Behind the Enemy Lines

Can Duruk

When I told people that I’d soon be attending an MBA programme in Singapore and France, their first question would be, “Why?”. Leaving my software engineer career in San Francisco, the hottest job in the hottest sector, seemed very unorthodox. After several years of experience as a programmer, however, attending INSEAD could not have been a simpler choice. Let me explain.

But first, a bit about me.

When I was a little kid, growing up in a small town in Turkey, fiddling with computers was my way of staying connected with the world. I made my first website when I was 13 years old.

Seeing people from all around the world somehow making their way to something I created and enjoying it, brought me an incredible sense of joy, a sense of distances evaporating with technology.

A few years later, I found myself at an American boarding school in Istanbul, surrounded by an incredibly diverse and yet very ambitious set of people. The initial culture shock took a while to get over. But a few short weeks later, I found my groove, and then I gave it my all. I joined the Model UN club, travelled all over the world and trained myself as a debater. I lived for the weekends where we’d gather at a hazy hookah bar and discuss politics while being surrounded by the infamous cats of Istanbul. I stretched myself intellectually likeI have never done before.

When it was time to pick a college and a major, I decided that I should pick one of my interests, math and computers, and see where that takes me. I did not plan to, or imagine I would be, working in one of the hottest fields, in one of the most sought after jobs. I once again “leaned in” to my career, developing myself as a programmer. But something felt amiss.

As years passed by, a few things crystallised in my mind.

First of all, I realised that even in the technology field, what makes or breaks a company is rarely the company’s pure technical edge over its competitors, but it is overall strategy and its management. What I had heard from people for many years but resisted intellectually as a trained engineer, was true.

Managers mattered; a well-intentioned but unskilled manager could easily run a team of highly skilled engineers to the ground.

The ability to motivate people, align individuals and teams for a goal, being able to read the tea leaves in the market were all skills that were lacking in the industry.
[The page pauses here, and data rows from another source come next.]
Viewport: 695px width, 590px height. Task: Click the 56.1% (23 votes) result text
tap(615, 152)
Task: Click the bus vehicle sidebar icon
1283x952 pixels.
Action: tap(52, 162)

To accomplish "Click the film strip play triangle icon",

Secondly, and more personally, I realised that I missed the intellectual sophistication and the diversity of backgrounds and ideas. When I was young, fiddling with computers, so to speak, was a way to stay connected to different people all across the world, but it was never the goal itself.

So, I decided to take the plunge. Go behind the enemy lines, as a computer scientist turned business school professor once called it. Here, now almost done with the Launch Week at the Singapore campus, I could not be more excited.
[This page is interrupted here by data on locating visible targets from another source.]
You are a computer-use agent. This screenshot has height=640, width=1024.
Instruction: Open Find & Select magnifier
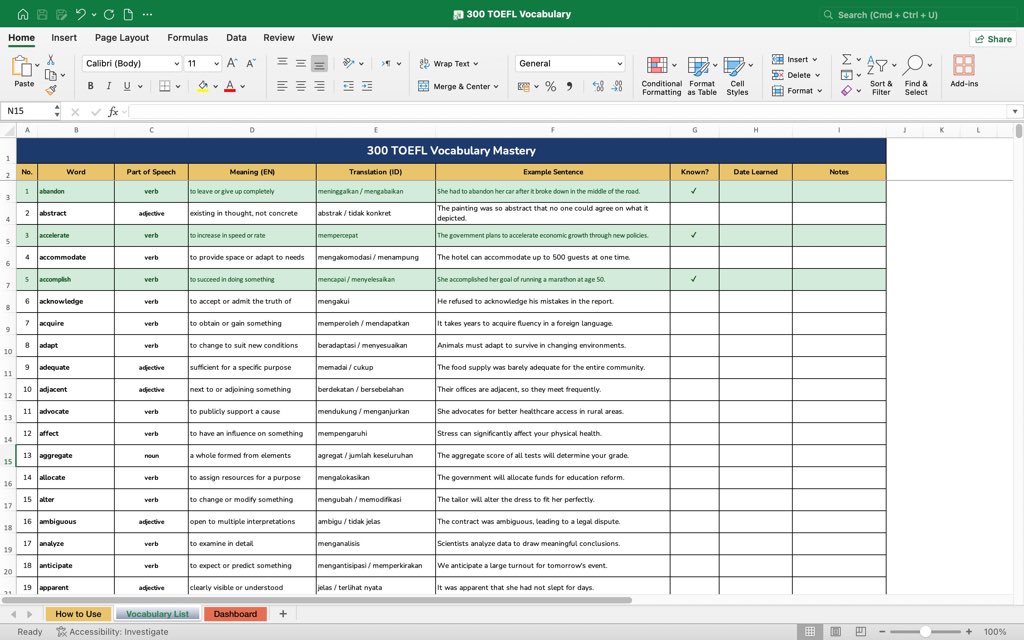click(x=916, y=76)
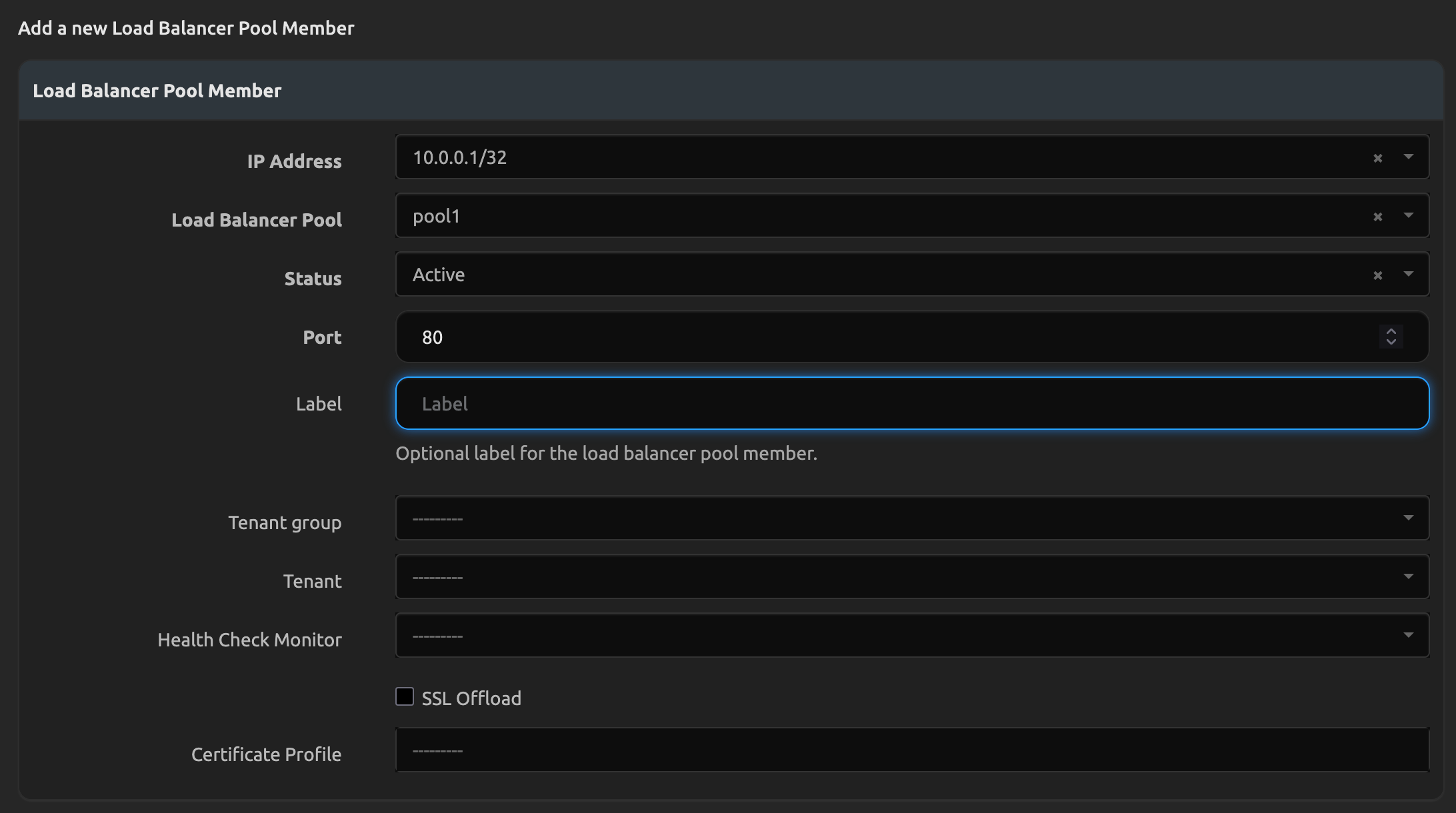Focus the Label text input

click(x=912, y=404)
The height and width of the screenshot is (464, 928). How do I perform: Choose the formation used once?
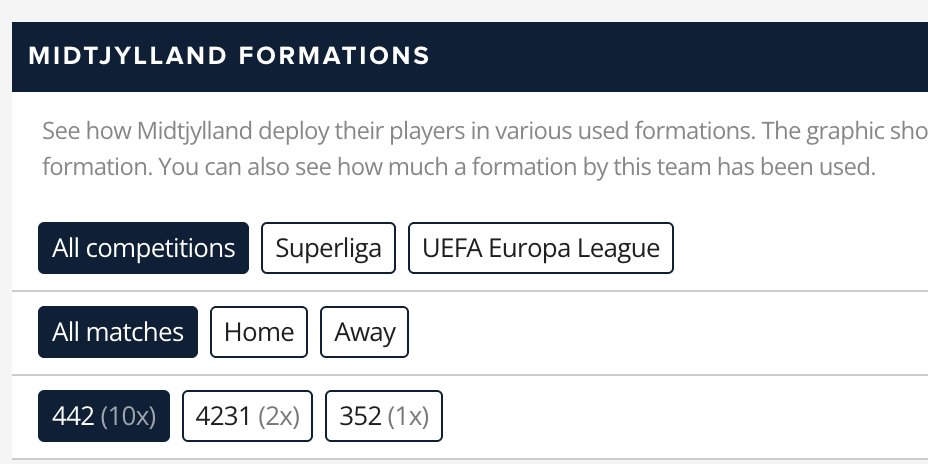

It is quite the cliche to call INSEAD diverse, but the mixture of backgrounds of the students I met here is hard to convey with words. People here are truly from all over the place, and every single person has a story to tell that you think is a bit too crazy to be true, yet you know it is probably is.

But still, within that cacophony of ideas and pasts, there remain a few common threads. Most importantly, it is the belief that business is good for the world, and doing good is good business.

With just a few hours before the classes start as I write this, I am looking forward to seeing how it all works out.